Riscos da contaminação ambiental
A professora Julieta Oeta, da Faculdade de Farmácia da USP de Ribeirão Preto, alerta para os perigos da contaminação ambiental. O descarte inadequado de medicamentos, mesmo em pequenas quantidades, acumula substâncias nocivas no meio ambiente, contaminando o solo e a água. Estudos em países desenvolvidos já comprovaram a presença de hormônios femininos na água, provenientes do descarte incorreto de anticoncepcionais, com consequências como o desenvolvimento de alguns tipos de câncer.
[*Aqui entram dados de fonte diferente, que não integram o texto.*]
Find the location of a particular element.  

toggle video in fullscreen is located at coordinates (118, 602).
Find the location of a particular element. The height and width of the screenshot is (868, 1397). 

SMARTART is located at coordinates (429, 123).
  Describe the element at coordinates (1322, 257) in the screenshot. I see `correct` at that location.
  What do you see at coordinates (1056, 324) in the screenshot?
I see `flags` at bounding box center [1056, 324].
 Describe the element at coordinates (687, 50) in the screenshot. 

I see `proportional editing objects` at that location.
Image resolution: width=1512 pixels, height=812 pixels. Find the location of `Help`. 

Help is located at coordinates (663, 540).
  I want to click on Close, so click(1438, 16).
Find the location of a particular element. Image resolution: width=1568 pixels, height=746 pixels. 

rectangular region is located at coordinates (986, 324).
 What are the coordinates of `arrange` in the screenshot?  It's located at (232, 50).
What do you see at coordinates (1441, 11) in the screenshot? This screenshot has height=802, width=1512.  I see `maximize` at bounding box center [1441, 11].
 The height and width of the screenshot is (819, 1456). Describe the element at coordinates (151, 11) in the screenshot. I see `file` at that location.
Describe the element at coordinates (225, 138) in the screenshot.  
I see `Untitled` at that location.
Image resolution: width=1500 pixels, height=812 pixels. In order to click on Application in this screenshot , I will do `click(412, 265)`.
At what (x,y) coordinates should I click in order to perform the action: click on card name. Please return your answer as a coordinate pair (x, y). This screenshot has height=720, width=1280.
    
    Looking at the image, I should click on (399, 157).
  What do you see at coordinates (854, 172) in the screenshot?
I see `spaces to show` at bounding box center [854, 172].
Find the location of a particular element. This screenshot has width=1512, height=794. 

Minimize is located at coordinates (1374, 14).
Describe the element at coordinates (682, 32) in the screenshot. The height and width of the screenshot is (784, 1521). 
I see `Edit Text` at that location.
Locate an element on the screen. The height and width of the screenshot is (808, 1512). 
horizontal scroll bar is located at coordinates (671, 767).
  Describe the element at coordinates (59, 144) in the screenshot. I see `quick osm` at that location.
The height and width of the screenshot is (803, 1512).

Soluções e iniciativas locais
Em Ribeirão Preto, a Farmácia da Gente oferece uma solução. Criada há seis anos, o projeto recebe doações de medicamentos dentro da validade, encaminhando-os para unidades de saúde que atendem a população carente. A iniciativa também recebe medicamentos vencidos para descarte adequado. Samantha Pineda, presidente do Fundo Social de Solidariedade, explica que a farmácia complementa os programas de saúde do município, fornecendo medicamentos não disponíveis no SUS. O projeto realizou mais de 32 mil atendimentos em 2017, doando quase 175 mil caixas de medicamentos.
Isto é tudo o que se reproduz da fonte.